Logically, I fear this possibility, so I want to fight it. But sometimes, it feels so easy to give in and accept that jadedness and expediency accompany maturity. On my worst days, I conflate maturity with ennui. I wonder if growing up means the dulling—voluntary or not—of emotional and intellectual intensity. Broad assumptions inform my most pessimistic states of mind, and I often don’t even notice. The first: that learning has a natural endpoint, and that that endpoint falls somewhere around the end of formal schooling. Afterward, learning becomes an indulgence for which you must trade something else. The second: that it is unwise to partake in anything without immediate utility to your goals unless you’re taking an unquestionably necessary break.
Both assumptions are wrong. And I think, on better days, we all know it.
The learning-ends-with-school assumption falls apart when you interrogate it. What does it mean for learning to “end”? Sure, at some point you stop being formally evaluated. But you also keep encountering problems you don’t know how to solve, people you don’t understand, and situations that resist your existing frameworks. The act of learning does not disappear, but nobody explicitly prescribes it to you anymore. Take your newfound freedom to, for the first time, choose how and what you learn completely on your own. Return to the things you loved before academic stress buried them—Wikipedia rabbit holes, books read for fun, “stupid” questions asked for the sake of asking. And a little utility is great: Learn how to solve new problems and understand new people for the sake of your career advancement or your interpersonal skills. Reject the burnt-out, pressure-cooker mindset that has trained us to be passive recipients of knowledge. Neither learning nor curiosity have a natural endpoint.

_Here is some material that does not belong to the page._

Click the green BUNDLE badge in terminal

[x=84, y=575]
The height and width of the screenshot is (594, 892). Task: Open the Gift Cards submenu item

The utility assumption is harder to shake because it can be true. Time is finite, and not everything is worth doing. But don’t constrain yourself to doing things only with a measurable payoff; be selective. Many of the things that changed how I think came upon me as coincidences—funny-looking articles, unexpected conversations, and seemingly unjustified interests. However, usefulness is very hard to predict. Trying to pre-screen your experiences for utility will probably do more harm than good. Furthermore, taken too far, an obsession with utility eliminates everything that makes your life feel worth the effort. Why work hard if you can’t enjoy it later? What are you going to do with all that money? It becomes much harder to keep working without the occasional comforts of wonder and novelty. Curiosity promotes personhood, and without our personhood, what are we?
I don’t advocate for some relentless self-improvement project. This obsession tends to equally ignore the value of processes in favor of results. Instead, I want us to stay permeable. Leave yourself open to curiosity if it finds you. Let things matter to you, even if they feel initially inefficient.
I was a more joyful, curious person before stress set in. I don’t think that’s an irreversible loss, but I also don’t think I’ll regain my verve automatically. So here’s what I wish for everyone—and really for myself: Don’t let the worst-case adulthood win by default. Fight it with small, stubborn acts of staying responsive and open. Care about something you’ll never be tested on; be amazed by something stupid and wonderful. The fluorescent lights and irritating colleague may well be coming. But they don’t get to be the whole story unless you let them.